A recent ruling out of Washington said that, though there are certain exceptions to the no fault workers’ comp laws in the state, asbestos related diseases are not one of them and the employer cannot be held liable or subject to an outside lawsuit.
The court made this decision on the basis that it would be impossible to know for sure that an injury would occur to an employee. If an employee was able to prove their employer knew for sure that an injury or disease would occur, they might be able to pursue a case.
The matter was brought to the court through a suit involving the Boeing Company, whose former employee that had worked in their hammer shop for 36 years fashioning airplane parts developed mesothelioma later on. He said that he had worked with products that contained asbestos and at one point was working directly under crews who were repairing pipes containing asbestos insulation- the debris would fall on top of his work station and employees were left unprotected even though crews working above were in heavy “moon suits” as he called them. The court ruled that since the employee could not prove whether Boeing knew that an asbestos-related injury was absolutely going to occur later on, that Boeing was off the hook. Though they may have acted with negligence, they did not act deliberately, ruled the court.

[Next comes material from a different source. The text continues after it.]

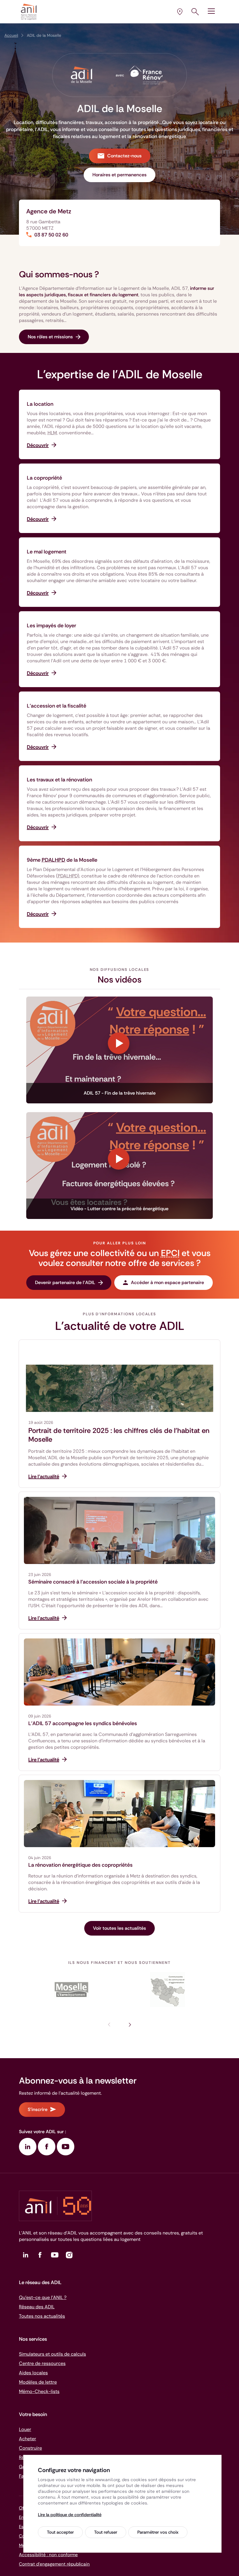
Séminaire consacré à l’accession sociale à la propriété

There was one dissenting opinion, from Justice Charles Wiggins, who said that since it was not only the employer’s responsibility but the court’s responsibility to encourage safe work environments, he believed they should hold the employer liable if they caused harm to their employees. He said that the only way someone can develop mesothelioma is to inhale asbestos, and since Boeing knowingly had asbestos in their work environments that was as good as knowing that an injury would occur.
“It would undermine the purpose of the statute if an employer could implant a ticking time bomb in an employee’s body and escape liability simply because the particular injury that resulted could not be predicted with absolute certainty,” he wrote in his opinion.